**WHAT THIS TASK INVOLVES**:
Lines holding the string "computer" are the ones to copy from this listing.

********

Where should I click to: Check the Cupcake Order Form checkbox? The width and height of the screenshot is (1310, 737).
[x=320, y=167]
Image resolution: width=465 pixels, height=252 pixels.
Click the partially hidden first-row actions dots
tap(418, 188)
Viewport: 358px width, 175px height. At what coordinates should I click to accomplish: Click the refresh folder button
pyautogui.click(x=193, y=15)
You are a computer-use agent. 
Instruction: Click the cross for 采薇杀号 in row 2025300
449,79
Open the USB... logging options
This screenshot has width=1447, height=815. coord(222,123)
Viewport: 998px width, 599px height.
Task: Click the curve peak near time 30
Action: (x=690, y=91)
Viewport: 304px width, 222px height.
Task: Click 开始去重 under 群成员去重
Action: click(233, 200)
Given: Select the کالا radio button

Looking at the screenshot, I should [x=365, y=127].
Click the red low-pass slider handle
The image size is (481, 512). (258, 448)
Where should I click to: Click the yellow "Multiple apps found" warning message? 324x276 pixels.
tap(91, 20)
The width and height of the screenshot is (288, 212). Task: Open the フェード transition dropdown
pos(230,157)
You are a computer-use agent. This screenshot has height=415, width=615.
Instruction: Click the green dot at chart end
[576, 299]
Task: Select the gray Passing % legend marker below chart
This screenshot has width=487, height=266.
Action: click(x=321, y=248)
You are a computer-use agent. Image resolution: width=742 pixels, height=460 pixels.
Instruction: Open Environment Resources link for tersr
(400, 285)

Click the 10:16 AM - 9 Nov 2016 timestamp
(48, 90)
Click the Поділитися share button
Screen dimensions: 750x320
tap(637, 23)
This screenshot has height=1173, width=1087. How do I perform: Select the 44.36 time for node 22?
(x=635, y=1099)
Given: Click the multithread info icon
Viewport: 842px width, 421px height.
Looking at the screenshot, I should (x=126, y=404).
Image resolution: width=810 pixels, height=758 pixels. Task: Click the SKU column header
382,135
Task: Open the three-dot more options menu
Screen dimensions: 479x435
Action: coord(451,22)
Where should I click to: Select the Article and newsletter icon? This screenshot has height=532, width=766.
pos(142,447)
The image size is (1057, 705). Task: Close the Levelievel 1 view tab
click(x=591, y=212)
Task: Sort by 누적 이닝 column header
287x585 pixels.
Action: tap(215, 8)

********

**RESULT OF THIS TASK**:
You are a computer-use agent. 
You are a computer-use agent. This screenshot has height=415, width=615.
You are a computer-use agent. Image resolution: width=742 pixels, height=460 pixels.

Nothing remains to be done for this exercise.